Oskido - Oscar Mdlongwa is one of the forerunner's of kwaito. He got his start selling sausages outside of a Johannesburg nightclub, eventually making his way into the club to spin the closing sessions. At first he would remix American house music tracks, slowing them down to the speed that, he says, black South Africans were used to dancing to. But Oskido says he eventually got bored of doing that and ultimately started developing his own style. Soon he gathered a following on the underground circuit with Bruce Sebitlo and their group Brothers of Peace. When the mainstream record labels in South Africa refused to sign him, he created his own label, Kalawa Jazzmee. In the ensuing years, Kalawa Jazzmee has won numerous awards and produced some of the most popular artists in the country, including Bongo Maffin and Mafikizolo - both of whom have had some success internationally.
Mapaputsi Mapaputsi - Sandile Ngwenya says he was given the name Mapaputsi by an Italian shoe salesman in Zola, Soweto where he grew up. ("Paputsi" derives from an Italian dialect word for "shoes.") He says it was a good name for him because, ultimately, he wants to travel the world, telling the story of his country and spreading South African pride wherever he goes. He began his musical career in 1998 working with kwaito "it" groups like TKZee and Chiskop. In 2002, he hit it big on his own with the Ghetto Ruff release Izinja.
Niq Mhlongo
Niq Mhlongo reading a passage from his novel Dog Eat Dog.

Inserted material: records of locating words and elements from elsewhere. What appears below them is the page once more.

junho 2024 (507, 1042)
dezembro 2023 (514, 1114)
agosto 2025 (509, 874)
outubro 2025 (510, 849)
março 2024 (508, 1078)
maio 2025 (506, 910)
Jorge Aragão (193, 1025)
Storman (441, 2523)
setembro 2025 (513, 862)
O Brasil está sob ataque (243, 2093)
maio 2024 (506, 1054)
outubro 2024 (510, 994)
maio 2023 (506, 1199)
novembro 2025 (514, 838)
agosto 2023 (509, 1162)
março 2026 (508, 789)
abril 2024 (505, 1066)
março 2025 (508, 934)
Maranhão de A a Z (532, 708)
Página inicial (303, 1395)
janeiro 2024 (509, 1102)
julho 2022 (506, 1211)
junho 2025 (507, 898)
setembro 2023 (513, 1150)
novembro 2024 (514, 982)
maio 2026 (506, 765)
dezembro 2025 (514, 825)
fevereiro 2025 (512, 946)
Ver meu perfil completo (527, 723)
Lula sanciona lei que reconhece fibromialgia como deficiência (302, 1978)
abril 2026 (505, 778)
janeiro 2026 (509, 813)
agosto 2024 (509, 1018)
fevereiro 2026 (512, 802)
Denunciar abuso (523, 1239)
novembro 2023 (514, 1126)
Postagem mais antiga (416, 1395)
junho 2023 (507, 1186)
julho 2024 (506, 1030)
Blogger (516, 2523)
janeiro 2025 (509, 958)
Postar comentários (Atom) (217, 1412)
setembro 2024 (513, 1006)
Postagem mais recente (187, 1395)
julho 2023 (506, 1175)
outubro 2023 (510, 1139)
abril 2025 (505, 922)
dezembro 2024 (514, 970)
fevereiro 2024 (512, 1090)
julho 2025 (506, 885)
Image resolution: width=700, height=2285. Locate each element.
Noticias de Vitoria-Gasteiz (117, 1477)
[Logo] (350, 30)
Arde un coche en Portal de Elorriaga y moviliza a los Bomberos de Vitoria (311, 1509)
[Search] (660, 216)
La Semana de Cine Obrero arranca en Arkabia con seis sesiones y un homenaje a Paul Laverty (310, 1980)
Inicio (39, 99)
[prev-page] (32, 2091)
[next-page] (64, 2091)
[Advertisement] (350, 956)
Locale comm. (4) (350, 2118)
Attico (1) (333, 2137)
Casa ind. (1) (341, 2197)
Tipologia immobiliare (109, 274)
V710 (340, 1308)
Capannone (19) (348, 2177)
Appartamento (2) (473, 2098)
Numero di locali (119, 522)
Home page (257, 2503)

Niq Mhlongo is the author of the celebrated "kwaito generation" novel Dog Eat Dog, which is culled from his and his friends' experiences growing up in Soweto and attending The University of Witwatersrand in Johannesburg. He writes, "The end of apartheid gave rise to this new, youthful and energetic generation that expresses itself through kwaito, Afro-pop and rap music as well as through poetry - hence I refer to it as the kwaito generation. This is the new national, hybrid generation that is united in a new kind of struggle: against Aids, poverty, xenophobia, unemployment, crime, etc."
Mzekezeke expounds on the genre of music that made him famous. Recorded at the Vaal Institute of Technology Fresher's Ball, March 12, 2005.
Mzekezeke (pron: "Mm-ZEH-geh-ZEH-geh) is the Unknown Comic of kwaito. His real identity is unknown as he is never seen in public without his signature balaclava mask and yellow overalls. Mzekezeke hails from Tembisa, north of Johannesburg. He began his career as a recurring guest on Johannesburg radio station YFM, making prank calls and poking fun at celebrities. Soon he was recording his own CDs, winning awards and appearing on television. He says he wears the mask to "represent the normal man in the street. I'm the voice for the voiceless. I represent the poor people of this country. I'm their voice. As you can see me now, hear me now, I'm talking. They are not here to talk to you. Because they are in the ghetto."
Zola gives reporter Sean Cole an African name.
An extended free-style session with kwaito superstar Zola, his producer Thaso, Ghetto Ruff engineer Mpho Pholo (aka 37 MPH) and two of up-and-coming rappers Zola has taken under his wing, Tuks and Slice.
Zola - At a young age, Bonginkosi Dlamini was nicknamed Zola after the rough-and-tumble section of Soweto where he grew up. (It made sense, he says, since his uncle was nicknamed Soweto.) Years later he would become one of at least half a dozen kwaito stars to emerge from Zola, including kwaito pioneer Mdu Masilela and crossover sensation Mandoza (aka Mdu Tshabalala). Zola is probably the most popular kwaito artist in the country. His fame has been propelled by his hit reality TV show Zola 7 in which he travels around the country, and sometimes the continent, trying to solve people's problems and make their dreams come true. In 2005, he won the South African Music Association's Artist of the Year award. He is the owner of the music company Guluva Entertainment and a champion of younger performers whom he's helped into the industry. Lance Stehr of Ghetto Ruff records calls him the second biggest brand in the country next to Nelson Mandela.